Regulation 13 amends regulation F1(11)(a) to comply with the Pensions Act 1995. The change provides that one of the dates by which a transfer value must be paid by the Secretary of State is a date six months after the guarantee date (rather than a date which is 12 months from the date on which application is received by the Secretary of State).
Regulations 15 and 16 are linked to regulation 4, and insert new provisions whereby a teacher’s employer, or in certain cases former employer, may elect to pay all or part of the contribution deficit of a teacher who has made an election under new regulation C1A to pay contributions on a previously higher salary. The contribution deficit means employers' contributions on the difference between the old and new rates of salary, which would otherwise be paid by the teacher himself. Regulation 16 also provides for the relevant payment to be made to the Secretary of State, where an employer has elected to purchase past added years on behalf of a teacher.

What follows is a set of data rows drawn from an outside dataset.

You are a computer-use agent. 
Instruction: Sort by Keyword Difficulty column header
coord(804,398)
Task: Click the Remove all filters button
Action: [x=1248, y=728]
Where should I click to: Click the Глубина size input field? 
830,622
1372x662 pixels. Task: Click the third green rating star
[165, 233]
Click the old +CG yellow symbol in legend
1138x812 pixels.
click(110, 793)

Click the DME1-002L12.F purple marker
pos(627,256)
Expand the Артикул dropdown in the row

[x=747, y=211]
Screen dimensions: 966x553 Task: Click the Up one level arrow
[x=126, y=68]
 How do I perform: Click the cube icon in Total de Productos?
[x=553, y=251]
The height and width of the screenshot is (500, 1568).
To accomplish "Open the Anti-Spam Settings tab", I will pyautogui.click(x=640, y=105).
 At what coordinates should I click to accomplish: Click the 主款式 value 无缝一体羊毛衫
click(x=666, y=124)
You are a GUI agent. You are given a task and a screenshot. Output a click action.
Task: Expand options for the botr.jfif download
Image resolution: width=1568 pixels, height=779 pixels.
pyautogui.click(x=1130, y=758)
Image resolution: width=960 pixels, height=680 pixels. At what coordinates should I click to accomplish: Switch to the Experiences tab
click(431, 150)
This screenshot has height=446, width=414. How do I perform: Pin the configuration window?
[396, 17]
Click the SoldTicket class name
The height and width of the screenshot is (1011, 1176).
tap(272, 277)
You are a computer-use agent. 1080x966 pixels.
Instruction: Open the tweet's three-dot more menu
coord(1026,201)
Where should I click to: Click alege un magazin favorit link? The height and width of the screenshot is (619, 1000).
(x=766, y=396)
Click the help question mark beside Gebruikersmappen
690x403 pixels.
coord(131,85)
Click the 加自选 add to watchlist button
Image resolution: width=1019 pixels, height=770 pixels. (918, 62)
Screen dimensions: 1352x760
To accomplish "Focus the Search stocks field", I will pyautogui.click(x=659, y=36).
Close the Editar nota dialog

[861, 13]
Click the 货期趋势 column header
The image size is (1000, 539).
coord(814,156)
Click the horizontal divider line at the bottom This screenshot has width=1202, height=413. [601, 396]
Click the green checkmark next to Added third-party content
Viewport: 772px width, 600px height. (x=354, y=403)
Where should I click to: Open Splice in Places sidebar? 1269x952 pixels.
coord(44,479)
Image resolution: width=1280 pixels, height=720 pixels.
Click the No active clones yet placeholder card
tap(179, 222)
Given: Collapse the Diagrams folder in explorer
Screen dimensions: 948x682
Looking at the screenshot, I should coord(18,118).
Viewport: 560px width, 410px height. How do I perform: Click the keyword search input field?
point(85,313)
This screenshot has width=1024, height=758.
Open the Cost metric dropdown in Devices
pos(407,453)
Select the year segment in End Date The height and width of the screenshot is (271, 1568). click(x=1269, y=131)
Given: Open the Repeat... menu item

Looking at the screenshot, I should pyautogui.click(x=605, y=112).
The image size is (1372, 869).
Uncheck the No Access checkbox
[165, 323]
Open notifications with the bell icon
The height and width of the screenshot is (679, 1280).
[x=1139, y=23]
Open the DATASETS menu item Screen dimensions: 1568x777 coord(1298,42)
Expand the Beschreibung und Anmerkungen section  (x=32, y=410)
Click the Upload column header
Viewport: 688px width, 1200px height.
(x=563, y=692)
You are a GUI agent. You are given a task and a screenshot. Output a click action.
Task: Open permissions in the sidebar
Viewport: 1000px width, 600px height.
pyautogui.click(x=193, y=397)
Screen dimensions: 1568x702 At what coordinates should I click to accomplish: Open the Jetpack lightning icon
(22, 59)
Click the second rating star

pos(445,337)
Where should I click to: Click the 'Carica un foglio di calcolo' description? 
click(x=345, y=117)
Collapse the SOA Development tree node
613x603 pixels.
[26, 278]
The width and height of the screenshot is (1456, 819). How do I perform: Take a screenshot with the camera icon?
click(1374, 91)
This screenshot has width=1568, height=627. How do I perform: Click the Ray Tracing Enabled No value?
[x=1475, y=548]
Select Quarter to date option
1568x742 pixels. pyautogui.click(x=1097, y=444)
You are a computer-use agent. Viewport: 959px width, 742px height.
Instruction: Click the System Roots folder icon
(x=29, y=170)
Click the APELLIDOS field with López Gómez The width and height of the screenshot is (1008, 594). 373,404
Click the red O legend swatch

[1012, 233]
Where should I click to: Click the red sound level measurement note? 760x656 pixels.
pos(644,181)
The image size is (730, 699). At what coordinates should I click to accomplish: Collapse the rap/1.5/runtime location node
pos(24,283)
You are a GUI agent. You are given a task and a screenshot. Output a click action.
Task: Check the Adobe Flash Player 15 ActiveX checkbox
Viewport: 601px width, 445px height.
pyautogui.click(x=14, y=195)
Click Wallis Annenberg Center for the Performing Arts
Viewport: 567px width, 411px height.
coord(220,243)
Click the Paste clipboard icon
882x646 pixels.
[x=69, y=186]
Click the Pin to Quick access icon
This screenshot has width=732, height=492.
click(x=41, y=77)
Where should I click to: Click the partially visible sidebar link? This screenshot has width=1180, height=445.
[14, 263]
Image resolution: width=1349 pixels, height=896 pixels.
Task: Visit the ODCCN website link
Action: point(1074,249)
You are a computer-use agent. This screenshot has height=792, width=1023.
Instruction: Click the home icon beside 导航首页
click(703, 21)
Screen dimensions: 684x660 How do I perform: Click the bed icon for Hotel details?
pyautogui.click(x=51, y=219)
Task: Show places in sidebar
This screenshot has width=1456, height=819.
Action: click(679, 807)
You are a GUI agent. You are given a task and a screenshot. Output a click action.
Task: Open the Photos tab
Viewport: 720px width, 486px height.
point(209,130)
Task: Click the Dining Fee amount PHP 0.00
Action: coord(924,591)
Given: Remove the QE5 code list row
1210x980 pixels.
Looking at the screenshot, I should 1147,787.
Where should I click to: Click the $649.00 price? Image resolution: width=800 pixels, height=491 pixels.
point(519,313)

Regulation 17 re-enacts with modifications regulation H1 of the 1992 Regulations and provides that in certain cases where a teacher’s salary is reduced the Regulations have effect subject to certain modifications set out in Part II of Schedule 9. The principal change is to extend this provision to apply to certain cases where a teacher leaves employment with one employer and takes up employment with a new employer at a reduced salary.
Regulations 19, 20 and 21 introduce revised actuarial factors relating to the purchase of past added years. The revised factors take account of recent financial, economic and demographic conditions and trends.
Regulation 22 re-instates paragraph 3 of Schedule 7.
Regulations 24 and 25 introduce amendments to Schedule 11 consequential upon the Pensions Act 1995 and the Occupational Pensions Schemes (Transfer Values) Regulations 1996.
Any other amendments not specifically mentioned are minor or consequential.
Regulation 26 provides for a right to opt out of the amendments for a person to whom a benefit is or may become payable, if that person is placed in a worse position than he would be in if the amendments had not been made and the benefit is payable to or in respect of a person who had left employment before the date on which these Regulations come into force or who had died before that date.